Higher Buyback Tax Slabs for Promoters Aim to Curb Arbitrage
In a move designed to plug tax arbitrage and rebalance the treatment of different classes of shareholders, the government has set higher effective tax rates for promoters on share buyback proceeds....
In a move designed to plug tax arbitrage and rebalance the treatment of different classes of shareholders, the government has set higher effective tax rates for promoters on share buyback proceeds. Under the revised framework, corporate promoters will face an effective tax rate of 22%, while non-corporate promoters will be taxed at 30%.
The differential structure marks a clear policy signal: curbing the scope for misuse of buyback routes as a tax-efficient extraction mechanism, particularly by those with controlling stakes. In the past, buybacks have been used not only as a capital allocation tool but also as a means of returning funds to key shareholders under more favourable tax terms. By raising the tax incidence on promoters, the government appears to be addressing concerns around equity and fairness in capital distribution.

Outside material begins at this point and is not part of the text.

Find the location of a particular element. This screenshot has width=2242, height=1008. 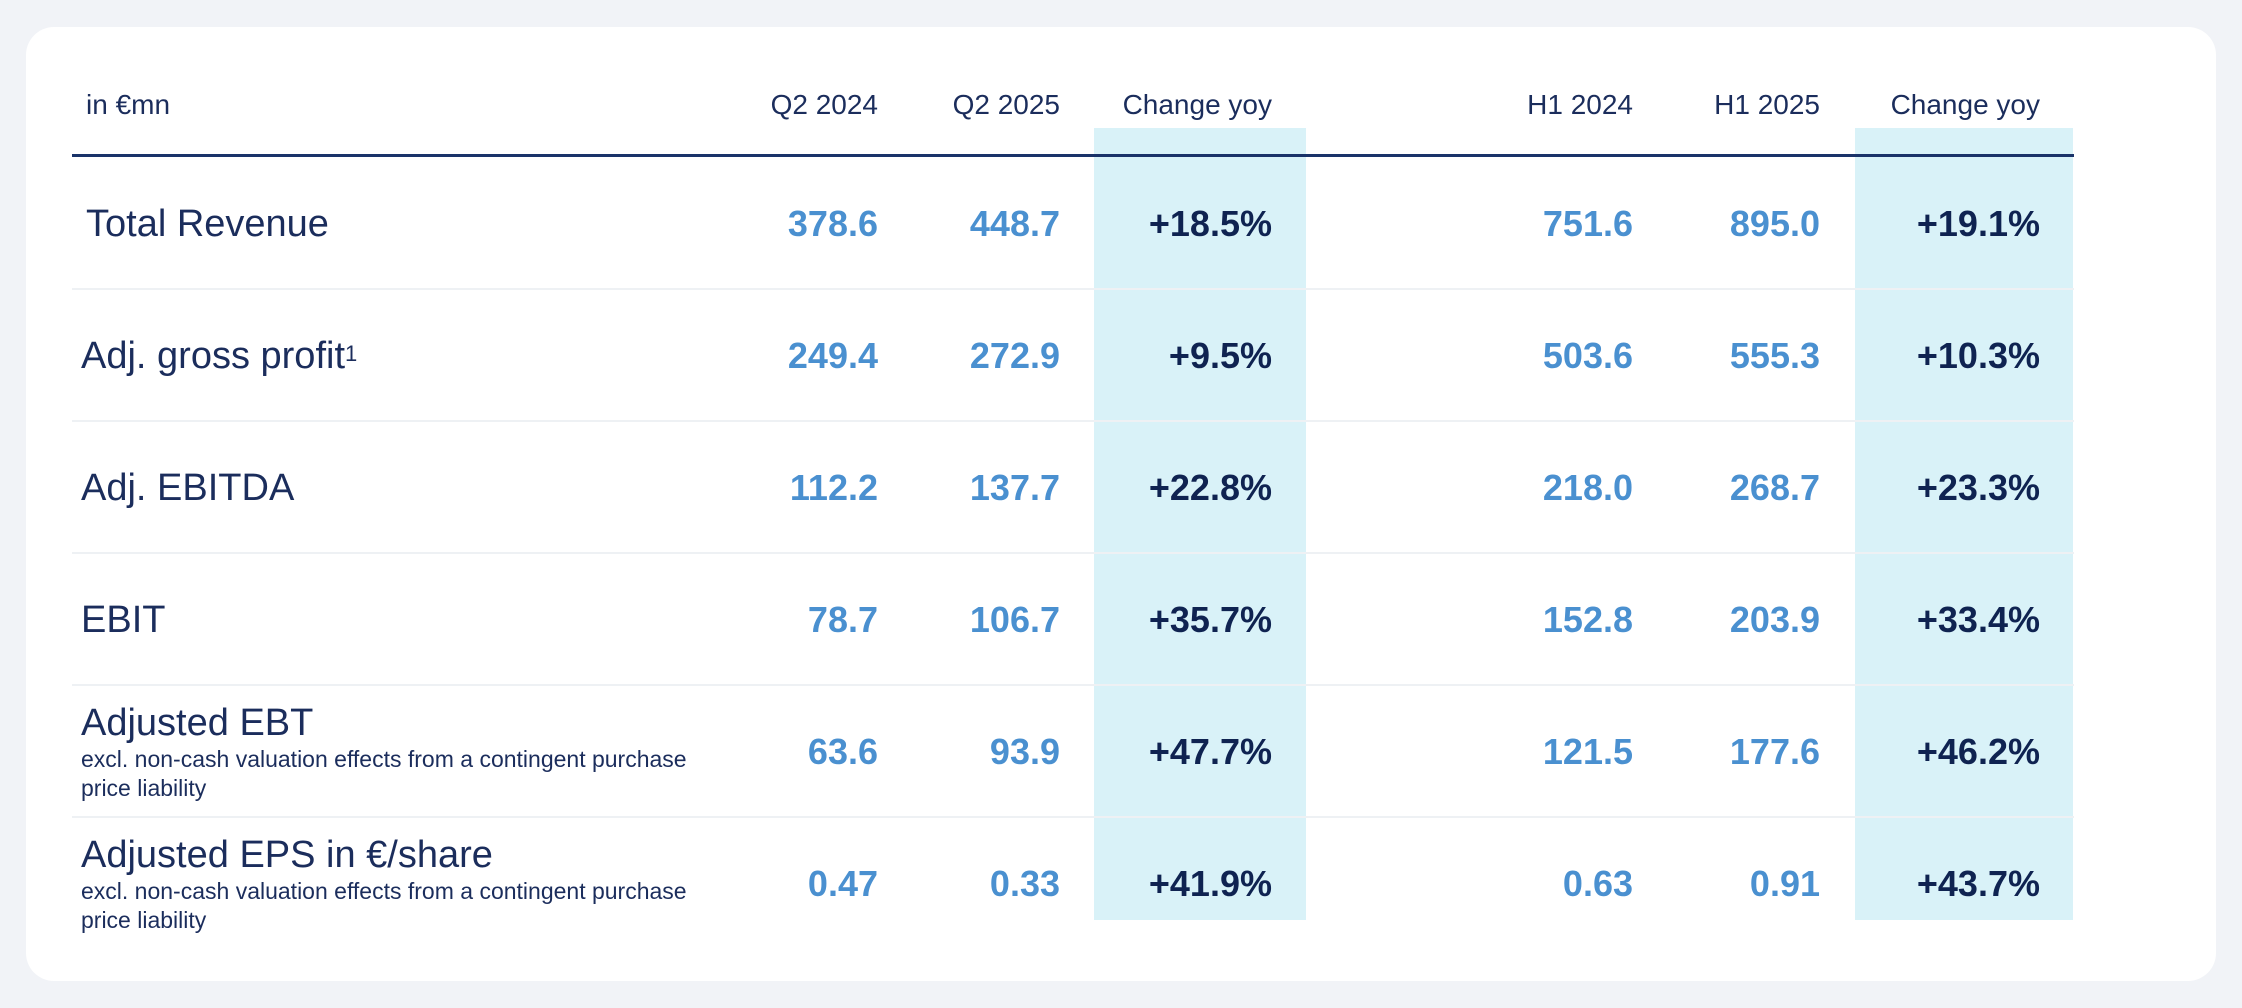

At the same time, the structure is positioned as protective of minority investor interests. By limiting arbitrage opportunities for large shareholders, the change seeks to ensure that buybacks function primarily as a legitimate corporate finance strategy rather than a tax planning instrument.
The measure reflects a broader attempt to align capital market taxation with regulatory intent, while reinforcing transparency and reducing distortions in how companies return capital to shareholders.